The National Health IT Board has commissioned trials of e-prescribing services in three regions.
Prescriptions will be sent to a "transaction broker", and downloaded by a pharmacist once a patient has presented them with a barcoded paper prescription.
Pharmacy Guild chief executive, Annabel Young, says pharmacists will not have to re-enter prescription data into their systems – reducing transcription errors.
"We're expecting that in conjunction with the introduction of e-prescribing there'll be some improvement to the GP prescribing software so there'd be fewer errors in the prescriptions. At the moment a GP can have a favourites list which has drugs on it that are no longer available in New Zealand or no longer subsidised. If someone prescribes an unsubsidised drug you really need to go back and check what they meant.
"A lot of this is about the time it takes ... and your ability to do more services."

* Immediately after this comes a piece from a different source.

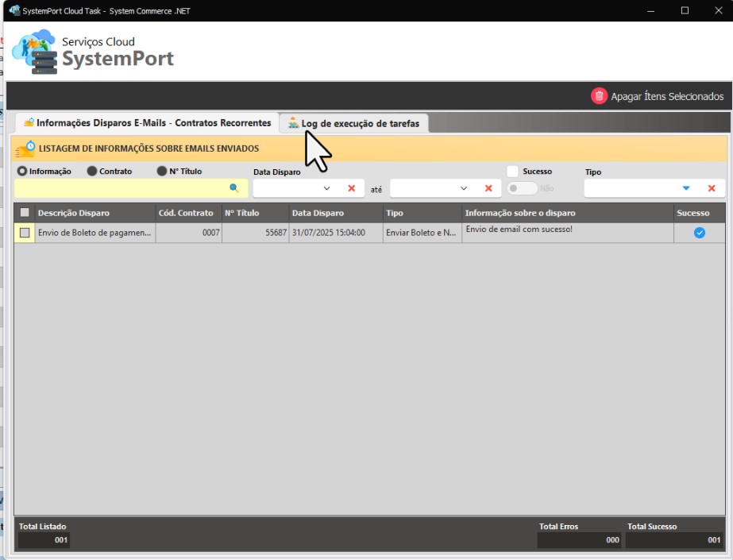
Task: Open the start Data Disparo date dropdown
Action: (326, 188)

A 2008 study by the United States Health and Human Services Department found "complete use" of e-prescribing systems and lists of lower cost and generic drugs could save US$3.9 million (NZ$5.4m) per 100,000 patients per year on prescription drug spending.
Ms Young says in New Zealand most prescription anomalies are picked up and checked out by pharmacists, and prescription drug spending here is unlikely to drop with the introduction of e-prescribing.

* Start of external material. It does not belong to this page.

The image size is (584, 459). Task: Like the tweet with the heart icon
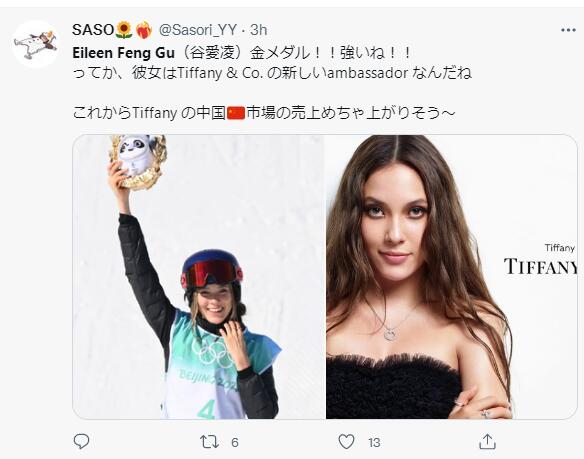[x=346, y=442]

The service will be able to send status updates to the prescriber if requested, for example notifying a doctor when a prescription has been picked up.
This is a "big step forward", Ms Young says.
In the US 30 days' worth of medicine lasts on average for 45 days – indicating people under-dose – and she suspects the same is true here.
"If you are the prescriber and you can see that pattern ... you can get a sense of not just if they are taking the medicine but their collection record can give you an idea of the rate at which they're taking it."
Health IT board director Graeme Osborne says pharmacists will be able to communicate with GPs via the system.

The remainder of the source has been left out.